- [SET EXERCISE]:
Extract each line of the records below that contains the string "export". Letter case matters.

- [Records of word and element locations]:
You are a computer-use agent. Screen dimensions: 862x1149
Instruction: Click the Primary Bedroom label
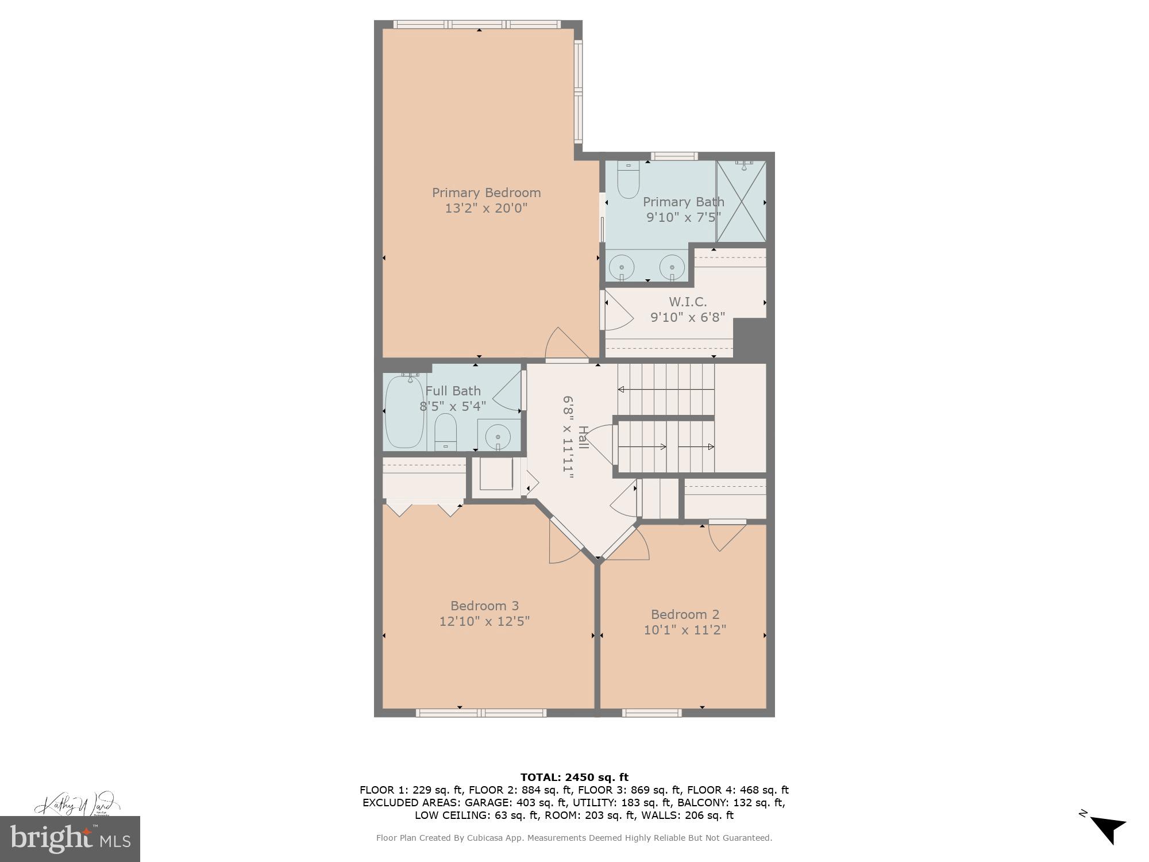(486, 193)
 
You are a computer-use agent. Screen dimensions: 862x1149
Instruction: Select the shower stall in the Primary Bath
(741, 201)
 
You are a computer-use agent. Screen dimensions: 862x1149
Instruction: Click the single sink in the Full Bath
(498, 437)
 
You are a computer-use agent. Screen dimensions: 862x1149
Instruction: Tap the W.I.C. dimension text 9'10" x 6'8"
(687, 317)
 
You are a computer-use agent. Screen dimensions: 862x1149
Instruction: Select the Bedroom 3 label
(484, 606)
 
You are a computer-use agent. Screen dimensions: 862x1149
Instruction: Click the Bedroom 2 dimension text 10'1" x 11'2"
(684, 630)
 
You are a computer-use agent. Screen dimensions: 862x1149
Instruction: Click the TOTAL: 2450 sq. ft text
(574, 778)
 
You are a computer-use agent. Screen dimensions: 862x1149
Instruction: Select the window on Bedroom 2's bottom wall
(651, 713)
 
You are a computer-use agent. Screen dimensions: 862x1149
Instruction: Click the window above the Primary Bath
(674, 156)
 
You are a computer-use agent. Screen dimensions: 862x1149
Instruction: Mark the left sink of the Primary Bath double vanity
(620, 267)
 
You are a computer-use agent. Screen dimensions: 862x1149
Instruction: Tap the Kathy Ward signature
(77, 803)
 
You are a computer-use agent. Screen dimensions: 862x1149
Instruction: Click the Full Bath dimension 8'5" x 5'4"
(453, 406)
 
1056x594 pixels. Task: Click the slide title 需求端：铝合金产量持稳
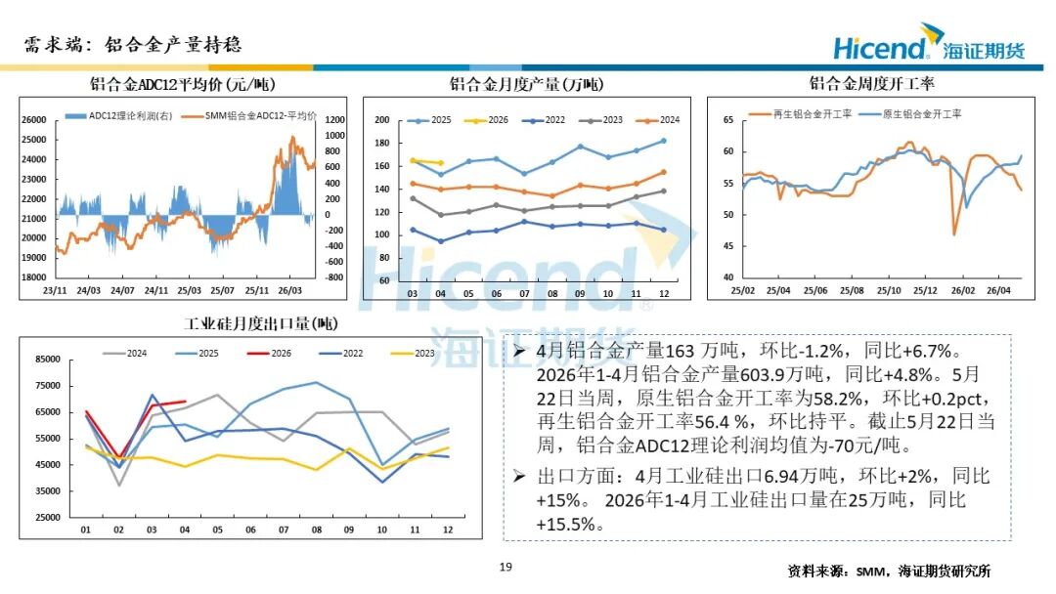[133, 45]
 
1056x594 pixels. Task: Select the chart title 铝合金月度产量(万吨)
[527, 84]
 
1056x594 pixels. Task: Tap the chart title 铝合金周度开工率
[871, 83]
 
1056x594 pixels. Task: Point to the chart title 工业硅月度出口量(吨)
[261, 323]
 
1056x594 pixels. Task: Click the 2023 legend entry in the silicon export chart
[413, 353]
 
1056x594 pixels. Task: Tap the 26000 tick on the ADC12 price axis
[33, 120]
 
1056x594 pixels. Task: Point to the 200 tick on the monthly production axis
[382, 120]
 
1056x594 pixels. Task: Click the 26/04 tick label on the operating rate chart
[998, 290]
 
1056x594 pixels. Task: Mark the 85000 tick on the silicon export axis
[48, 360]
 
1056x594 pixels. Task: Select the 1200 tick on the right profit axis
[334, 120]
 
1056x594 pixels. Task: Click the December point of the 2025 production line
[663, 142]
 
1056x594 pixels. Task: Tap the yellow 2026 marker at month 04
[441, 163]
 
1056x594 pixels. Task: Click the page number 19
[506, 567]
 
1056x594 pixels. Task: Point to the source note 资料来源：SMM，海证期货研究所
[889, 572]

- [FINISHED TASK]:
1056x594 pixels. Task: Click the 2023 legend entry in the silicon export chart
1056x594 pixels. Task: Mark the 85000 tick on the silicon export axis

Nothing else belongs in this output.